§ **Assignment**
After finding the line with "Open the Pandora Media, Inc. publisher link" in the data below, set down exactly each line through the one with "You are a computer-use agent. Screen dimensions: 1312x1402", inclusive, and stop there.

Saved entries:
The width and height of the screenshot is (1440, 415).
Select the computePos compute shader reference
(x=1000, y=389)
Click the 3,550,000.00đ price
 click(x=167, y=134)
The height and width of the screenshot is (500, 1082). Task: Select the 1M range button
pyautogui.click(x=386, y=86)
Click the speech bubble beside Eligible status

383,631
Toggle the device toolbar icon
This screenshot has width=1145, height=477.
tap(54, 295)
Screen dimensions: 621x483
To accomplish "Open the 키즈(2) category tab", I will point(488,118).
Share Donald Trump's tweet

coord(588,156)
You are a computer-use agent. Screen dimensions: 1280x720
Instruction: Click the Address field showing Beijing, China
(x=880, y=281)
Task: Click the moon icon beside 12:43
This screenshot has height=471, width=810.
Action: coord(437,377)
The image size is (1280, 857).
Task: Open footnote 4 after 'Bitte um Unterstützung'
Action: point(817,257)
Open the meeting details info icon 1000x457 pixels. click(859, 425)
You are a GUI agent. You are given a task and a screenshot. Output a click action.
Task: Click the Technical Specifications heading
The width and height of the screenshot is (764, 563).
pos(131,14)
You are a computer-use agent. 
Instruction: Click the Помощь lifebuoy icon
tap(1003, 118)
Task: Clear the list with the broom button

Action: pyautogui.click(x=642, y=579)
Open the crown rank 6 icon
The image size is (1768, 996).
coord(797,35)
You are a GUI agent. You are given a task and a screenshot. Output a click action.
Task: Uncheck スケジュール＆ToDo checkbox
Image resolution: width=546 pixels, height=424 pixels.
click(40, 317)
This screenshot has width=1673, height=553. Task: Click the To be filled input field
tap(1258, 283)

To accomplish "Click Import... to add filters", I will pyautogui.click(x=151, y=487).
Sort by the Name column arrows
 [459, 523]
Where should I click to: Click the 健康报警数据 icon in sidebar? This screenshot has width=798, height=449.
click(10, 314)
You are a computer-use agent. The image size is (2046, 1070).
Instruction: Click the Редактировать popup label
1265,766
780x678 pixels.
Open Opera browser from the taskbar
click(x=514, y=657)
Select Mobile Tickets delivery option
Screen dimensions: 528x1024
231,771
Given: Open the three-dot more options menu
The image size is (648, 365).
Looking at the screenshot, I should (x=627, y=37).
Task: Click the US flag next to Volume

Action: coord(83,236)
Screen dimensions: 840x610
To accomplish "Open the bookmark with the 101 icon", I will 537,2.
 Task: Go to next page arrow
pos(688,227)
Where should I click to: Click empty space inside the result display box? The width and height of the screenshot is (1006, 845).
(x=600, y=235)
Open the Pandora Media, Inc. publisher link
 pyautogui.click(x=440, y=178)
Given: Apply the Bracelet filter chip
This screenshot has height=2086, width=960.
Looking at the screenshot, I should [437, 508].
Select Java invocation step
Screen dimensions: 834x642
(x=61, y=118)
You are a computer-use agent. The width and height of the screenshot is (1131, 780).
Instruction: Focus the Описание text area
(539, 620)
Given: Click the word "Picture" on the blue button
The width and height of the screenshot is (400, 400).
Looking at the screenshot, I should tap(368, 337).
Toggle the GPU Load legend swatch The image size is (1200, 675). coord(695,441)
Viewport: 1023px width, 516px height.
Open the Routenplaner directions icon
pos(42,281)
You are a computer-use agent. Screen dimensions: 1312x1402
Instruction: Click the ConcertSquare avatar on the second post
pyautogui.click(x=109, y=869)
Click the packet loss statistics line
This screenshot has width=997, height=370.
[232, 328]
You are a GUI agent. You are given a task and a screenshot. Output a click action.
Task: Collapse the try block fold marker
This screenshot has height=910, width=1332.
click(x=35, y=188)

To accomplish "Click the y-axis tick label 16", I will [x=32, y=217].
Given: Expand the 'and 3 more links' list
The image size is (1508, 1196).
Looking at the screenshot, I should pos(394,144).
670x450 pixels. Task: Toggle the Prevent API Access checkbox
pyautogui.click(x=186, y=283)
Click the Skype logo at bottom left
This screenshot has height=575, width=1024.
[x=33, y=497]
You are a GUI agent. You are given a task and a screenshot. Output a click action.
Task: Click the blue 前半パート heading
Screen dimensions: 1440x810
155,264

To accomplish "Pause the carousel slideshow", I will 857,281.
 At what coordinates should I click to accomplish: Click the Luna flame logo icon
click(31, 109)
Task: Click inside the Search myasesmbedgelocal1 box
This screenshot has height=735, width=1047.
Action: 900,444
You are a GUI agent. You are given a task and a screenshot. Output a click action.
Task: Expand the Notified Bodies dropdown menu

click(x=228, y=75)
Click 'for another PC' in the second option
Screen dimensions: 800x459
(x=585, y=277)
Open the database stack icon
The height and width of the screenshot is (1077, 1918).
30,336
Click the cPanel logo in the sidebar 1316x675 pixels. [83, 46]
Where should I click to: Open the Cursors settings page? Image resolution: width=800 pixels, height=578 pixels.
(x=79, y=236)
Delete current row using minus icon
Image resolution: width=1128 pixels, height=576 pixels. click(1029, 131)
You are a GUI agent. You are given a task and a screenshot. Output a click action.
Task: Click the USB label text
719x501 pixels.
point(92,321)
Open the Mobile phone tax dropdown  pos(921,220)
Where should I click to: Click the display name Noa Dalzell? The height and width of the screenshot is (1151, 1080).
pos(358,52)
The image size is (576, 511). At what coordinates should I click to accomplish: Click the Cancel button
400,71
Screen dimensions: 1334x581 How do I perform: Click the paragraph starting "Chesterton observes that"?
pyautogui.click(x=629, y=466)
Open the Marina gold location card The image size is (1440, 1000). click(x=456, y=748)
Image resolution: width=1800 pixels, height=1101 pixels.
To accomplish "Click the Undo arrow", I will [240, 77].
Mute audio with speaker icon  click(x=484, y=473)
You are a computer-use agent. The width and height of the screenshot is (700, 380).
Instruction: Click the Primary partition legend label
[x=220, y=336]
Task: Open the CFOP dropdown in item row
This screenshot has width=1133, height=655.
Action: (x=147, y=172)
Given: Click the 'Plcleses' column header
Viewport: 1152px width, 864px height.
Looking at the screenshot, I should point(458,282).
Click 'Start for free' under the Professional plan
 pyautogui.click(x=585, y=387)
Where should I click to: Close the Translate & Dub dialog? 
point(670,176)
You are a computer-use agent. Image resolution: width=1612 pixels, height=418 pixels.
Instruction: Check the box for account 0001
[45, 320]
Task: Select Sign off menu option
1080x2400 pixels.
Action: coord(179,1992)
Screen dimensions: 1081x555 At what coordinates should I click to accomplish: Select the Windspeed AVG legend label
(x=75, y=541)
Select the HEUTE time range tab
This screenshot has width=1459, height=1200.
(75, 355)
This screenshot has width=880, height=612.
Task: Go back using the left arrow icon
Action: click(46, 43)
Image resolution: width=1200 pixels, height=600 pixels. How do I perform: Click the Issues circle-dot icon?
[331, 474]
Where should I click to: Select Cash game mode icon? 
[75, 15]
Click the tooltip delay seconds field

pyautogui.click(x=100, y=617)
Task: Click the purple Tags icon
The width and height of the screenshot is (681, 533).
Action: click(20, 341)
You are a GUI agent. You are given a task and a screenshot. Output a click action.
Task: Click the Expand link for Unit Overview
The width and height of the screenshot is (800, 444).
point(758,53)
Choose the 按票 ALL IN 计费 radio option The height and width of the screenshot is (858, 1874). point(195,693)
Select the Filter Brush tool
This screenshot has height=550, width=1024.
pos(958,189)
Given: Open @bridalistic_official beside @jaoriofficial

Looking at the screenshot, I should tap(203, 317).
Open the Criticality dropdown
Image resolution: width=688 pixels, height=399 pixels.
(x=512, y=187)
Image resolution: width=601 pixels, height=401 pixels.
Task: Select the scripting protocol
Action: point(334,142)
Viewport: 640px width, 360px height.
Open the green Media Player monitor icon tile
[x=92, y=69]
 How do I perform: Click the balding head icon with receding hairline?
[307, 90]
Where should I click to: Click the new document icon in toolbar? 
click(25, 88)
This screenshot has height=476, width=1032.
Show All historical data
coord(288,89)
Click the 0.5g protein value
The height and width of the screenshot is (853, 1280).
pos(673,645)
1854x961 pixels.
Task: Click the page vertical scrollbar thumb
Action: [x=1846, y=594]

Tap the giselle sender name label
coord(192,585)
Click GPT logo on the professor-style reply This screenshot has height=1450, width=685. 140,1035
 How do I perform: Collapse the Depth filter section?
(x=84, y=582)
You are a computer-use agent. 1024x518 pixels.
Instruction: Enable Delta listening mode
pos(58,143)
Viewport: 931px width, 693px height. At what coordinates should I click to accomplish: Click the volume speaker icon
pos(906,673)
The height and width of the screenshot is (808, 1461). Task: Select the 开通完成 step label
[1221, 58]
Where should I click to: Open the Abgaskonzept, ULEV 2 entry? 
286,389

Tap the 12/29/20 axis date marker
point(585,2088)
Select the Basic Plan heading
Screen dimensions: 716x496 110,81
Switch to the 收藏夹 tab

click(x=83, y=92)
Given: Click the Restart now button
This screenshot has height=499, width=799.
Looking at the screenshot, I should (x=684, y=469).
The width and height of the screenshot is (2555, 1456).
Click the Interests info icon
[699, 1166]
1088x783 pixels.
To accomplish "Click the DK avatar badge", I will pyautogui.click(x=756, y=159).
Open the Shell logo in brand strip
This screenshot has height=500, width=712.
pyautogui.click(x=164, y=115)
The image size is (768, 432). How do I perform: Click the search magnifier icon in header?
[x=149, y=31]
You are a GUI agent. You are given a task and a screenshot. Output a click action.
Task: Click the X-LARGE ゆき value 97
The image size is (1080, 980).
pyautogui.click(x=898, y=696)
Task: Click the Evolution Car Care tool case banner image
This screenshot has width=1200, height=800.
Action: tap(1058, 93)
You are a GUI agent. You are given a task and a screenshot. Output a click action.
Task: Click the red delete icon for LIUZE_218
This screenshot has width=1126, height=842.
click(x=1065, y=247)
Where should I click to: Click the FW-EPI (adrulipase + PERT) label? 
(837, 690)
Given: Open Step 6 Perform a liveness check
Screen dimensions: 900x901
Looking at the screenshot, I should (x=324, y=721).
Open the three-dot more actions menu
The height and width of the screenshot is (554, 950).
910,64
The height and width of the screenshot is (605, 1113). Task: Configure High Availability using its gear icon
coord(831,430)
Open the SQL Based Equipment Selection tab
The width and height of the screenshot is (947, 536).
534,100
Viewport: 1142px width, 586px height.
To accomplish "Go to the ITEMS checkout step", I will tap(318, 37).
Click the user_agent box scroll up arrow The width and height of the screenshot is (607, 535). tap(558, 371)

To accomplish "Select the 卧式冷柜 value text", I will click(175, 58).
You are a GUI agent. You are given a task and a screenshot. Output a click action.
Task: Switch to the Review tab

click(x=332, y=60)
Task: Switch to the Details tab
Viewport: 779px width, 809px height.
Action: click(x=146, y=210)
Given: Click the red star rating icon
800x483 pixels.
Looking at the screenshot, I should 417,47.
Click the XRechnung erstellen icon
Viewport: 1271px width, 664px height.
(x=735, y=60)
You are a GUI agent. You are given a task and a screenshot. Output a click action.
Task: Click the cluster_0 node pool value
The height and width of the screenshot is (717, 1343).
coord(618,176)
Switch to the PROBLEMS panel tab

§ **Task solution**
Open the Pandora Media, Inc. publisher link
 pyautogui.click(x=440, y=178)
Given: Apply the Bracelet filter chip
This screenshot has height=2086, width=960.
Looking at the screenshot, I should [437, 508].
Select Java invocation step
Screen dimensions: 834x642
(x=61, y=118)
You are a computer-use agent. The width and height of the screenshot is (1131, 780).
Instruction: Focus the Описание text area
(539, 620)
Given: Click the word "Picture" on the blue button
The width and height of the screenshot is (400, 400).
Looking at the screenshot, I should tap(368, 337).
Toggle the GPU Load legend swatch The image size is (1200, 675). coord(695,441)
Viewport: 1023px width, 516px height.
Open the Routenplaner directions icon
pos(42,281)
You are a computer-use agent. Screen dimensions: 1312x1402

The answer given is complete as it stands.